Not only this, but because of the disaggregated and inconsistent approach to commerce, Girl Scouts was not being efficient with its resources. Because each individual council had its own systems, or no system at all, economies of scale couldn't be used to drive down costs. One of the national organisation's main objectives is to share services, so that resources could be better utilised and spent on the programme for its members, rather than wasted on inefficient technology.
Hassett and his team had the vision that if Girl Scouts could use better technology and consolidate all of these disparate systems into one core platform, this would not only mean more opportunities to make more sales, but to better understand the customer. He said:
Because the councils were all running their own e-commerce systems, we didn't know who the customers. They were holding separate databases for the customers and they weren't centralised. It's all about knowing who your customers are in this omni-channel environment.

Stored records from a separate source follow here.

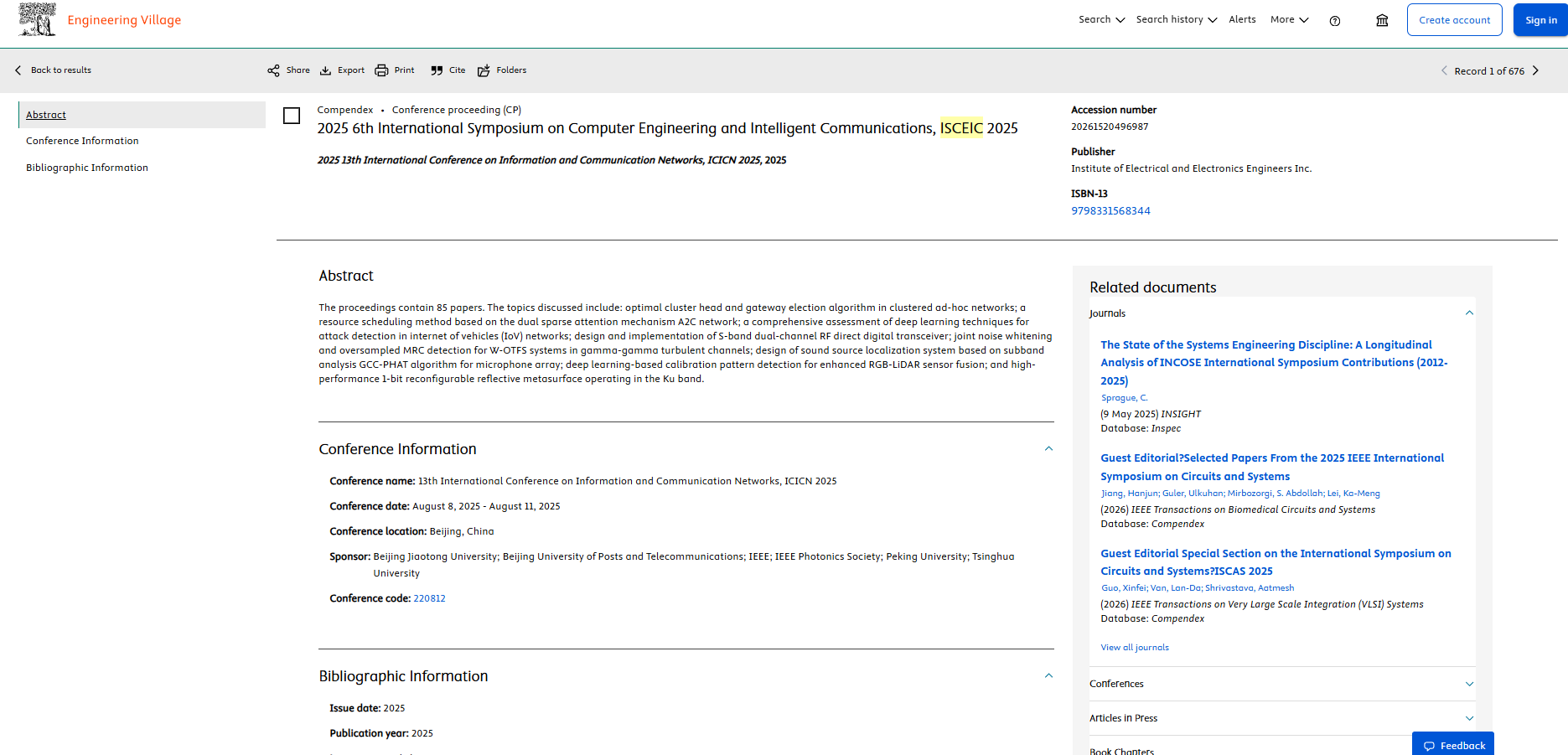Open the Folders icon

point(484,70)
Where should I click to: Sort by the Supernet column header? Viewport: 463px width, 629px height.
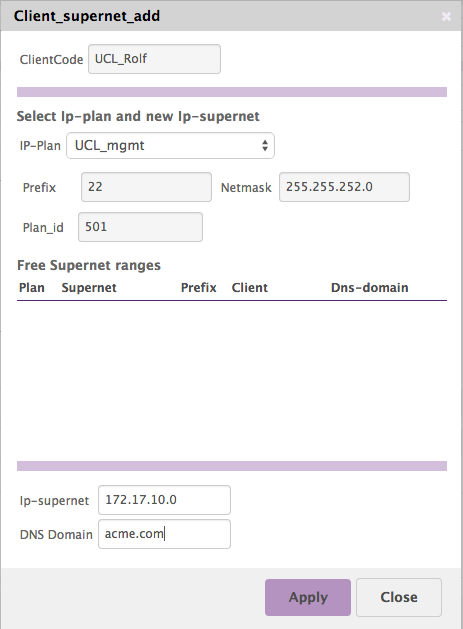tap(89, 288)
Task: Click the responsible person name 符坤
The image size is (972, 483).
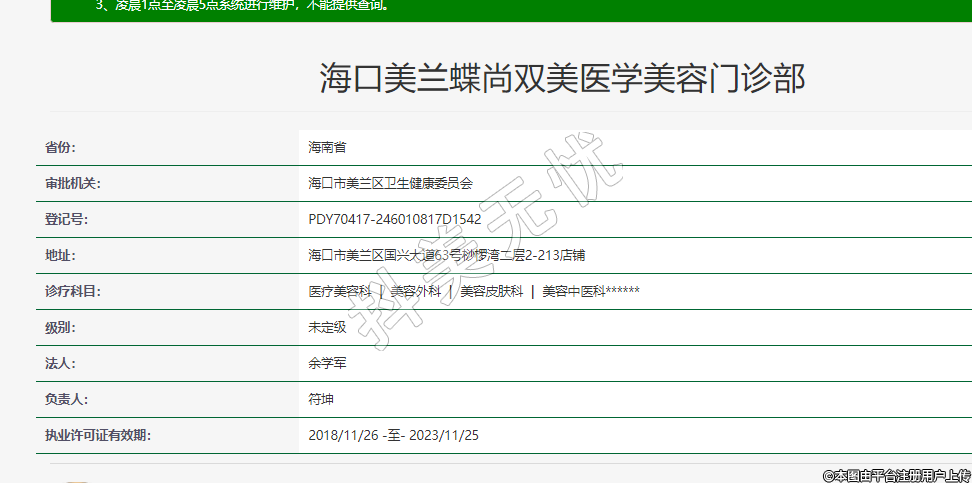Action: pos(321,399)
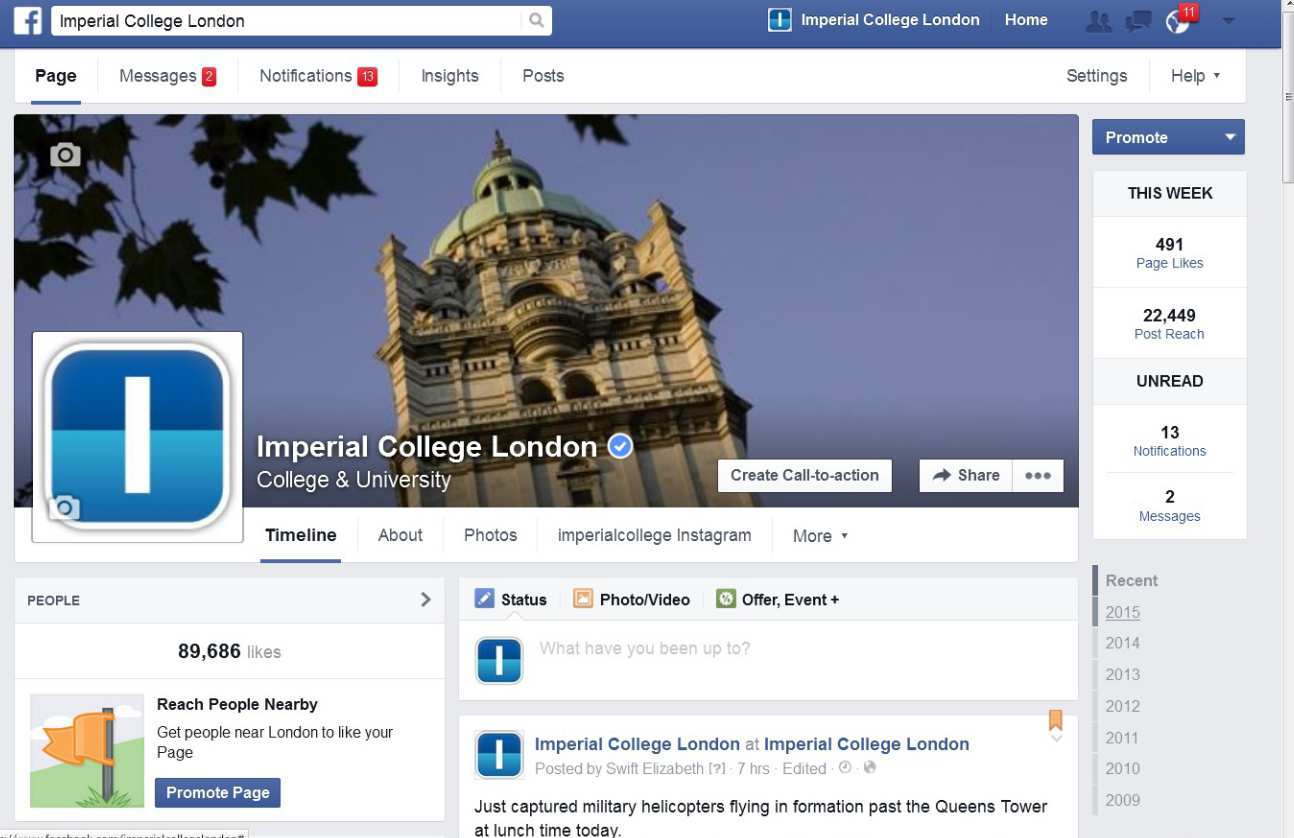The image size is (1294, 838).
Task: Open account menu arrow in top bar
Action: tap(1229, 21)
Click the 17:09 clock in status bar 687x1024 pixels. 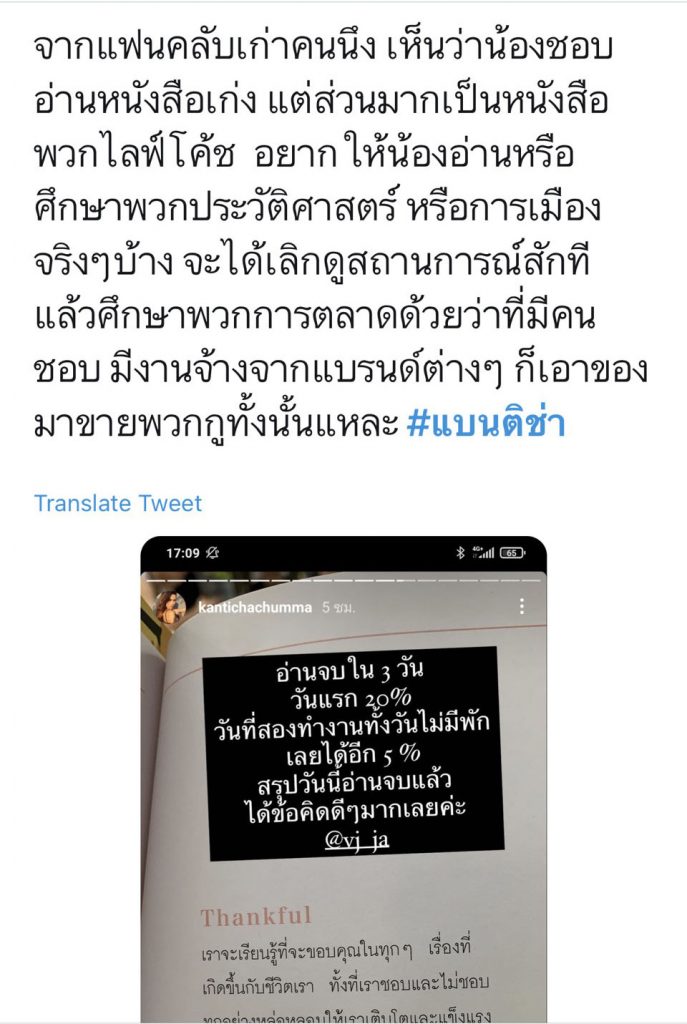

Prior to the solution we have today we were able to only email to the customers that were on the national e-commerce platform, which was about 200,000. But we have over 3 million members and over 55 million alumni that we can reach through the e-commerce platform.

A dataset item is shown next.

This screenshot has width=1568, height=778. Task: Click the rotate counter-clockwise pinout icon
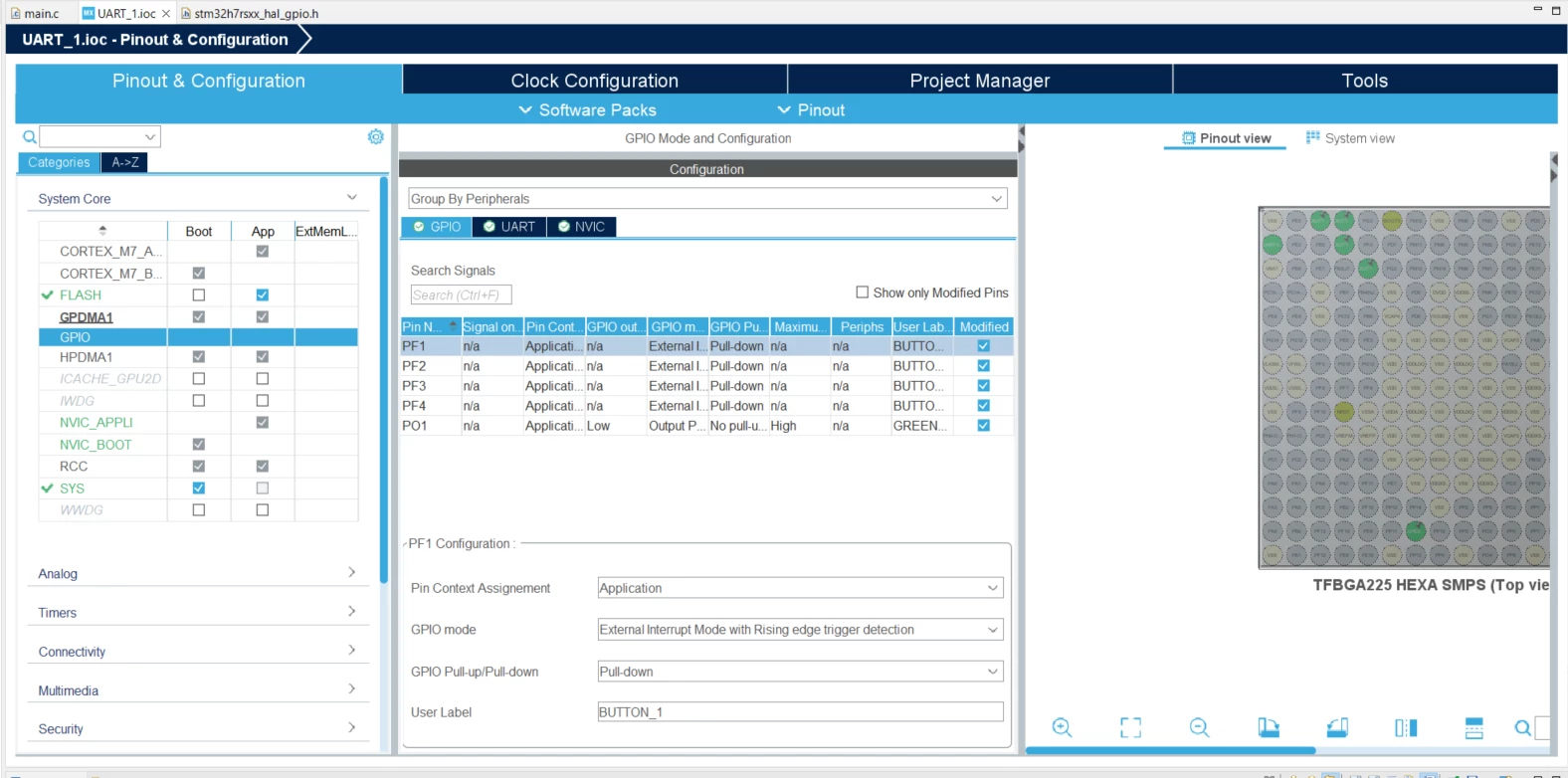[x=1337, y=727]
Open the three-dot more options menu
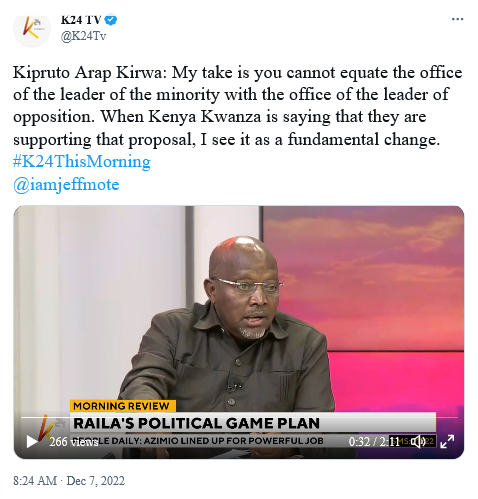Image resolution: width=478 pixels, height=499 pixels. 457,19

Girl Scouts' merchandise operations strategist, Dan Tanguy, was also speaking at the presentation, where he outlined a number of perceived challenges by the organisation before it embarked on the consolidation programme. He outlined these as the following:
- 112 councils, all running their own operations, with no real control over them. How do you get them to join? (See below for the answer)

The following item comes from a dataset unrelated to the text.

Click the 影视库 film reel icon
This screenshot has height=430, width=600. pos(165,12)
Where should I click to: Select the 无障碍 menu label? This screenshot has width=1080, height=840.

- Needed a platform that allowed the local councils to still sell their own branded products, alongside those provided nationally by the organisation.
- Needed to be able to creating council specific sites, with their own 'local feel', within the national platform.
- Data migration – with each council using its own database, Girl Scouts needed to make sure it migrated all the data carefully into one new centralised source of information.
- Limited resources, both in terms of finance and staff.
According the guys from Girl Scouts, the NetSuite e-commerce platform solved a lot of these problems for
them. For example, during a demo given during the presentation, a user can search their postcode on the main homepage of the website and find their local Girl Scouts council, if they are searchijng for some brand specific products.
However, the main challenge was of course on-boarding all the councils and getting their buy-in. The platform helped with this too, along with some innovative thinking within the team about the business models. Tom Hassett explained that the main reason the councils relinquished control was because Girl Scouts HQ agreed to give each of them a share of the revenues, based upon purchases in their local area. He said:
The great thing that we also do is that we give revenue share back to the councils. So anything that is purchased on the national web store, that is in the billing postcode of that council, they get a revenue share back from national for all of those sales.
The carrot for them was this revenue share, we are giving them back basically the same amount they would make if they bought it from us at wholesale and sold it at retail.
The local councils now essentially can just sit there and make the same amount of money without doing anything, whilst making additional money from their own local sales.
My take
Whilst people may think the Girl Scouts making all their money from knocking on doors and selling cookies, this is a great example of an organisation that is over 100 years old can update its structures and bring itself into the digital age.
Disclosure: NetSuite is a premier partner at time of writing.